Die Stelle verfügt über das erforderliche Personal, die erforderliche Ausstattung und die erforderlichen Geräte.

2.
Das Personal besitzt ausreichende technische Kompetenz und berufliche Integrität.

3.
Die Stelle arbeitet bei der Durchführung der Prüfungen, der Ausarbeitung der Berichte, der Ausstellung der Bescheinigungen und der Überwachung nach Anlage 9 Nr. 4.4 unabhängig von Kreisen, Gruppen oder Einzelpersonen, die ein unmittelbares oder mittelbares Interesse an nichtselbsttätigen Waagen haben.

4.
Das Personal wahrt das Berufsgeheimnis.

5.
Sofern nicht der Staat für die Tätigkeit der Stelle haftet, muss eine nach Art und Höhe ausreichende Haftpflichtversicherung bestehen.

(3) Die Anerkennung nach Absatz 2 ist zurückzunehmen, soweit nachträglich bekannt wird, dass eine benannte Stelle bei der Anerkennung nicht die Voraussetzungen für eine Anerkennung erfüllt hat.

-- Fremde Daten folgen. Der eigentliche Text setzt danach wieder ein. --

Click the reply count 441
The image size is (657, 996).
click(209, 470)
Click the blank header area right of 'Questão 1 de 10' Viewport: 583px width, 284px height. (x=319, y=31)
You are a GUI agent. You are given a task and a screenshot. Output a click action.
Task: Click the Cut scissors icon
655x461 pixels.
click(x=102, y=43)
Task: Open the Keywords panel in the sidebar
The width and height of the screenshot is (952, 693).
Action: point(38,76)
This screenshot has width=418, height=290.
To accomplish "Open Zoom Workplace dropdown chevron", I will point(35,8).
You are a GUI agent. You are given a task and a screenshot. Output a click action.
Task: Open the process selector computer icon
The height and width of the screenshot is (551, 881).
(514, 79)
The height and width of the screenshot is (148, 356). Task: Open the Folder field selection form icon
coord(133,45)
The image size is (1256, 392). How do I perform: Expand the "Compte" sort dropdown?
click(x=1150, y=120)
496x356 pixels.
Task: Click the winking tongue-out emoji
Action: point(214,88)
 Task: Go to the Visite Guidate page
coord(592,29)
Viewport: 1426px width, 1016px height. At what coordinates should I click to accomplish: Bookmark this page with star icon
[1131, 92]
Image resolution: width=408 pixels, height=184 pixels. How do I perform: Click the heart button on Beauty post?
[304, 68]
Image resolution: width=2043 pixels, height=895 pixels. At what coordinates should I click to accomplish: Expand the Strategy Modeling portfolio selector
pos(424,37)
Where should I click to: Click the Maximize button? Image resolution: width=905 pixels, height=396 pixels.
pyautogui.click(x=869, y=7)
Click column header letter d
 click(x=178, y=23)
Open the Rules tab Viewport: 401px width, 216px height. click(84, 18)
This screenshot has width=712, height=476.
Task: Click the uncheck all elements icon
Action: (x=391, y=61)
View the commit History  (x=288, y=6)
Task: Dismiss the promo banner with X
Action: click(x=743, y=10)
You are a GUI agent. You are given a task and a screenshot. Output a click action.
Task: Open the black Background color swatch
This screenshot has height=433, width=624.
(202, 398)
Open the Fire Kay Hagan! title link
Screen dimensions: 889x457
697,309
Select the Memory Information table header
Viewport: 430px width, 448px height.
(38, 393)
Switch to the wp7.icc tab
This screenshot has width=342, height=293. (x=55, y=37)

Die Anerkennung ist zu widerrufen, soweit die Voraussetzungen für eine Anerkennung nachträglich weggefallen sind. Die verwaltungsverfahrensrechtlichen Vorschriften über die Aufhebung von Verwaltungsakten bleiben unberührt.

(4) Das Bundesministerium für Wirtschaft und Technologie teilt der Kommission der Europäischen Gemeinschaften und den anderen Vertragsstaaten des Abkommens über den Europäischen Wirtschaftsraum die benannten Stellen nach Absatz 1 Nr. 1 sowie die Entscheidungen nach Absatz 3 mit.